Mbejane sonrió. Aquel desafío le gustaba. Atravesaron el río y antes de mediodía encontraron huellas, las de una manada reducida de machos jóvenes. La siguieron hasta la noche y durmieron el uno junto al otro debajo de una manta. A la mañana siguiente volvieron a ponerse en marcha. Al tercero, perdieron la huella en el terreno rocoso y miraron hacia atrás, en la dirección al río. A unos quince kilómetros de sus propias carretas hallaron otra huella y esa noche hicieron la matanza: tres hermosos machos, con colmillos de no menos de veinticinco kilos de peso cada uno. Una noche de marcha para volver a las carretas, cuatro horas de sueño y volvieron a partir. Sean rengueaba un poco en este segundo día y cuando se detuvieron, cosa poco frecuente, se quitó la bota. La ampolla que tenía en el talón se había abierto y tenía la media rígida de sangre seca. Mbejane lo miró sin expresión.

—¿A qué distancia estamos de las carretas? —preguntó Sean.

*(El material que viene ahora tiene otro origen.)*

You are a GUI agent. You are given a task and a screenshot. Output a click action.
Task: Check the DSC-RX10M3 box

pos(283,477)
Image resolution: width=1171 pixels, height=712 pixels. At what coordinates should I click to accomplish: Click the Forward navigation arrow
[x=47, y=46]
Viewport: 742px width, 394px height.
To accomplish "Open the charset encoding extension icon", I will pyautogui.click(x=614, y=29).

—Podemos volver antes de que anochezca, Nkosi. —Mbejane le llevó el rifle durante el trayecto de regreso. En ningún momento se desprendió de su máscara solemne. En el campamento, Kandhla le trajo una palangana llena de agua caliente y la dejó delante de su silla. Mientras Sean ponía el pie en remojo, todos sus sirvientes lo rodearon sentados en cuclillas y formando un círculo. Cada rostro mostraba la misma expresión de preocupación deliberada y sólo rompía el silencio algunos de los gruñidos ahogados con que los bantúes expresan compasión. Gozaban de cada minuto y Mbejane, con el sentido de la oportunidad de un actor innato, estaba creando lentamente un efecto, actuando para su auditorio. Sean chupaba su cigarro, con el ceño fruncido para contener la risa. Por fin Mbejane se aclaró la garganta y escupió hacia el fuego. Todos lo miraban y esperaban, conteniendo la respiración.

—Nkosi —le dijo Mbejane—. Yo fijaría un precio matrimonial de cincuenta cabezas, si usted fuera mi hija.

Hubo un instante más de silencio y luego los gritos de risa. Al principio, Sean rió con ellos, pero pasados unos instantes, cuando Hlubi por poco no cayó dentro de la hoguera dé tanto reír y Nonga lloraba sobre el hombro de Mbejane con lágrimas de hilaridad cayéndose por las mejillas, la risa de Sean cesó de pronto. Tan divertido, no era.

Los miró con resentimiento. Aquellas bocas rosadas tan abiertas y aquellos dientes blancos, los hombros que temblaban de risa y los pechos palpitantes. De pronto decidió que no se reían de él. Reían de alegría. Reían porque estaban vivos. Una carcajada subió por su propia garganta y se le escapó antes de que pudiera contenerla, otra le hizo cosquillas en el pecho y por fin Sean se echó hacia atrás en la silla y dejó de contenerse. Qué diablos, también él estaba vivo.

Por la mañana, cuando salió de la carreta y se acercó rengueando a ver qué preparaba Kandhla para el desayuno, tuvo conciencia de una leve sensación de entusiasmo, el entusiasmo frente a un nuevo día. Se sentía bien. Tenía siempre el recuerdo de Duff y nunca lo abandonaría, pero ahora no era un dolor insoportable. Se había quitado la espina.